Start of DATA SUPPLIED

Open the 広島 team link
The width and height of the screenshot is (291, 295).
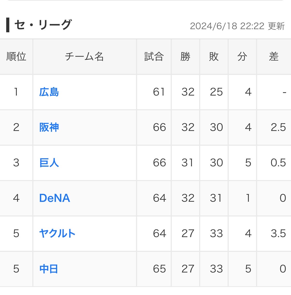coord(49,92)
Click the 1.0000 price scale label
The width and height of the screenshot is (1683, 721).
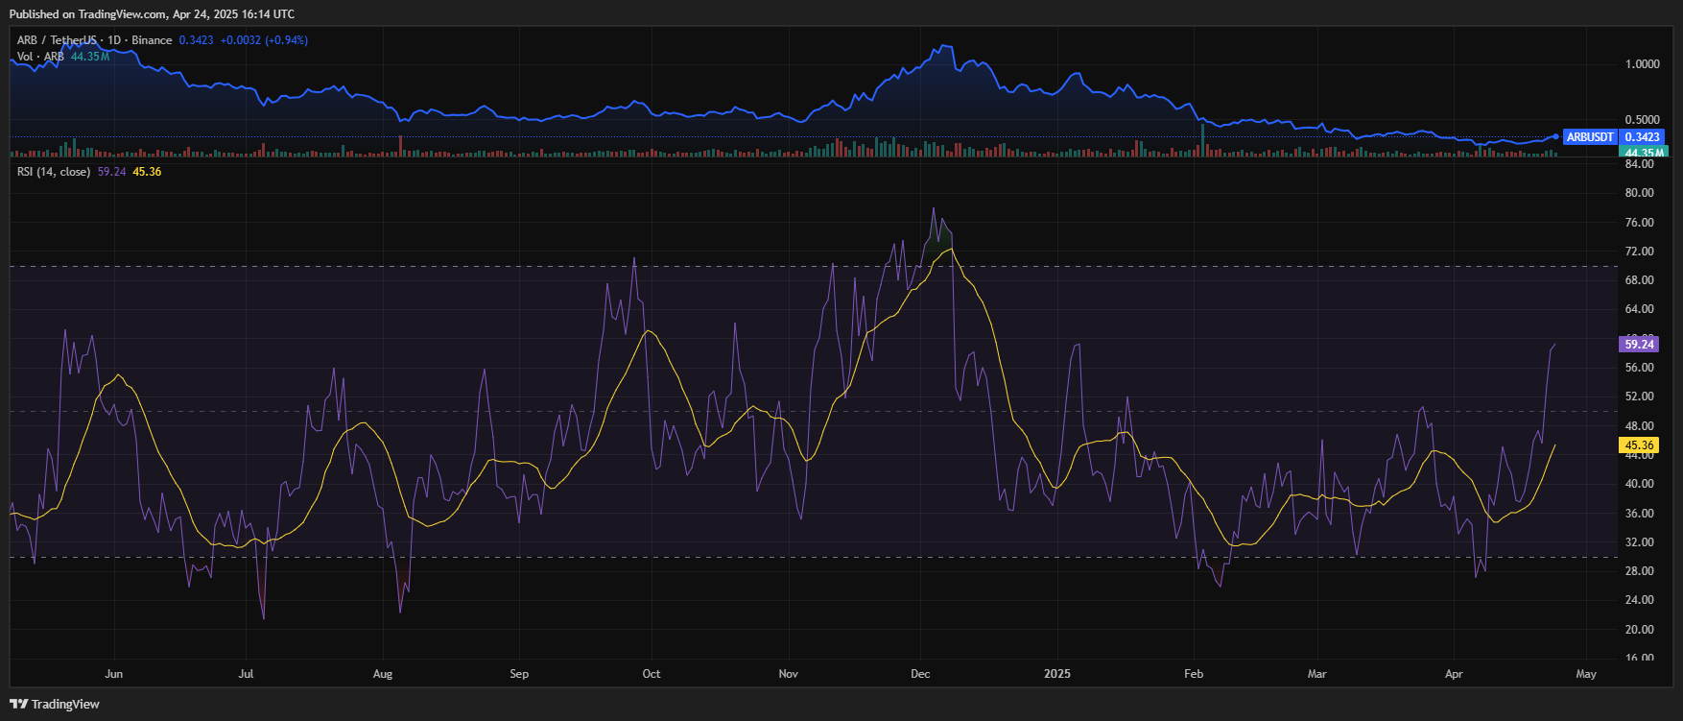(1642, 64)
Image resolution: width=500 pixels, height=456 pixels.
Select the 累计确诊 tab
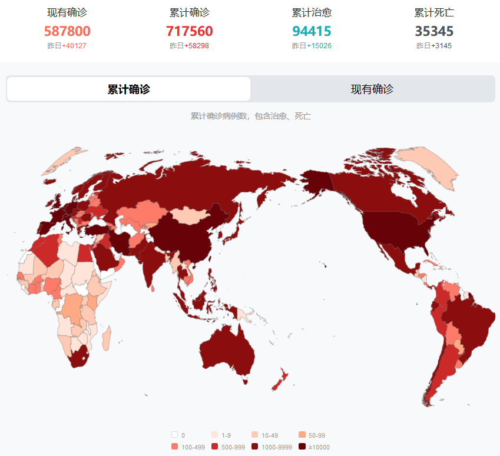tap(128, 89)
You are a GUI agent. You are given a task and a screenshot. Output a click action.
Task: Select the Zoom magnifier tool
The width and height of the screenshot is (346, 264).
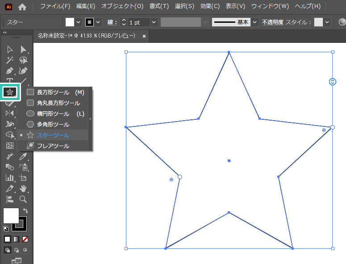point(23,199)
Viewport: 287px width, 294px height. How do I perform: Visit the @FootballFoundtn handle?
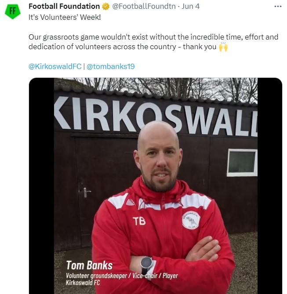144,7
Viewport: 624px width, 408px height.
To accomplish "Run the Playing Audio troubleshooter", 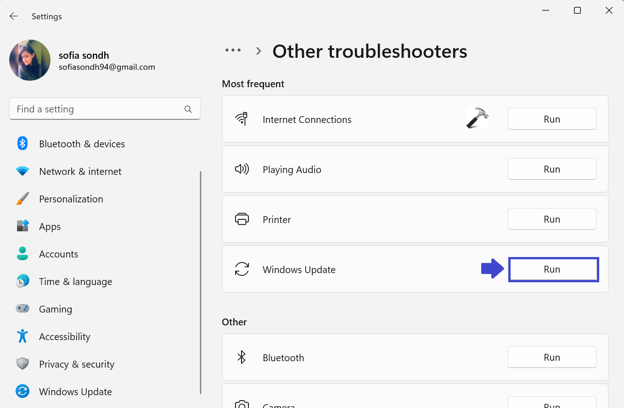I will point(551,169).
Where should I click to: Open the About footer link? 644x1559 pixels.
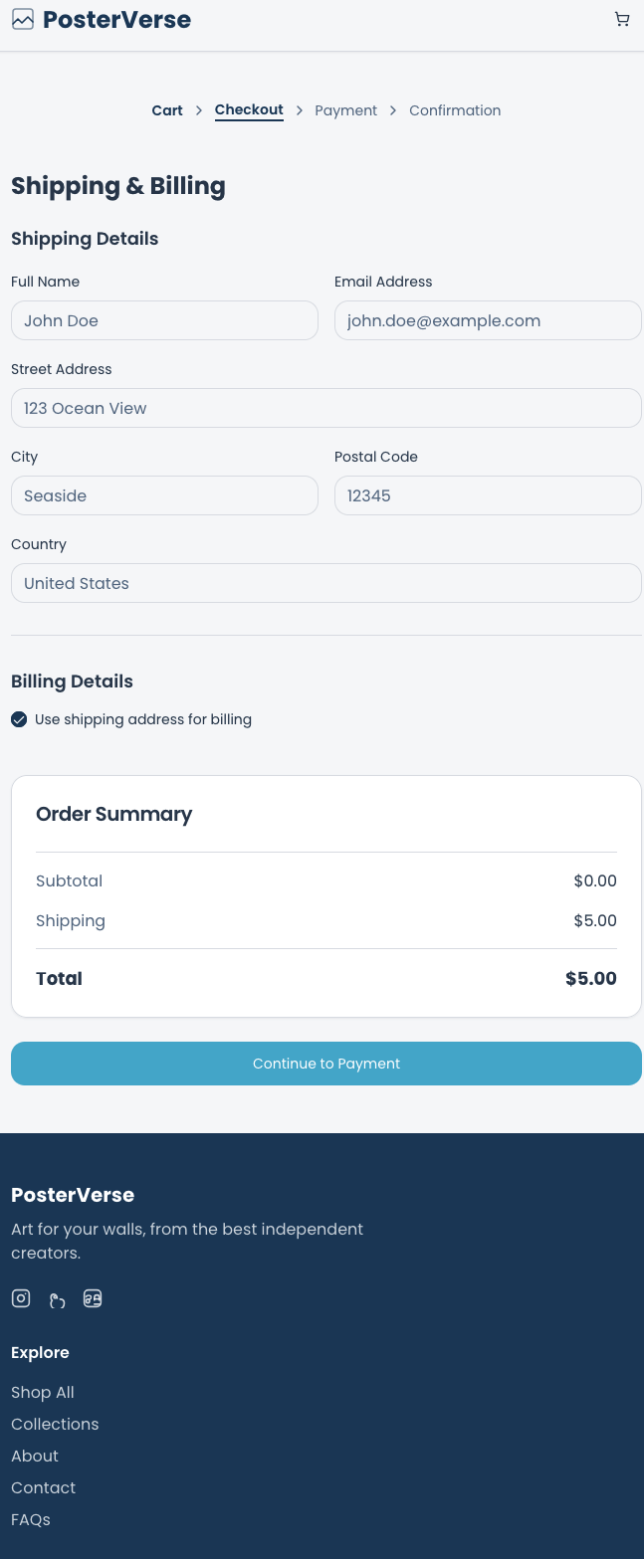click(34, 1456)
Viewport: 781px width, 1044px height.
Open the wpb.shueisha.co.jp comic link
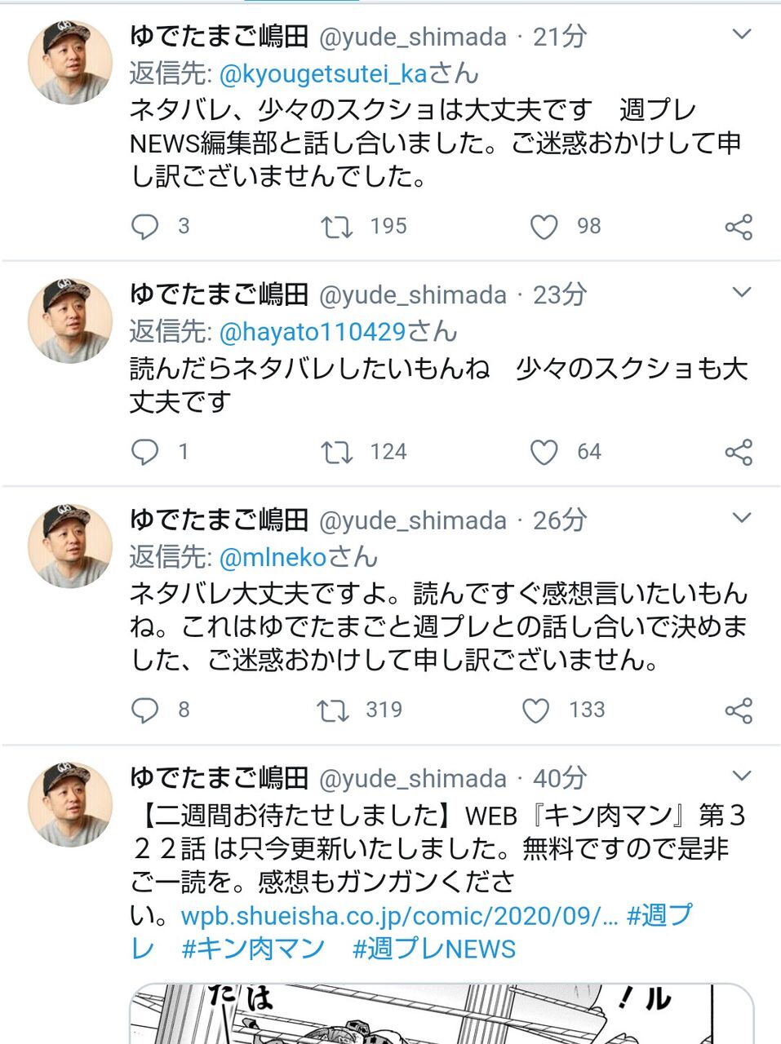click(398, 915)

End of DATA SUPPLIED

* _WORK ITEM_: Say again, exactly, only those lines of the records that run from the start through the line with "You are a GUI". Pictures are to be skipped.

* _ANSWER_:
Open the 広島 team link
The width and height of the screenshot is (291, 295).
coord(49,92)
Click the 1.0000 price scale label
The width and height of the screenshot is (1683, 721).
(1642, 64)
Image resolution: width=500 pixels, height=456 pixels.
Select the 累计确诊 tab
tap(128, 89)
You are a GUI agent. You are given a task and a screenshot. Output a click action.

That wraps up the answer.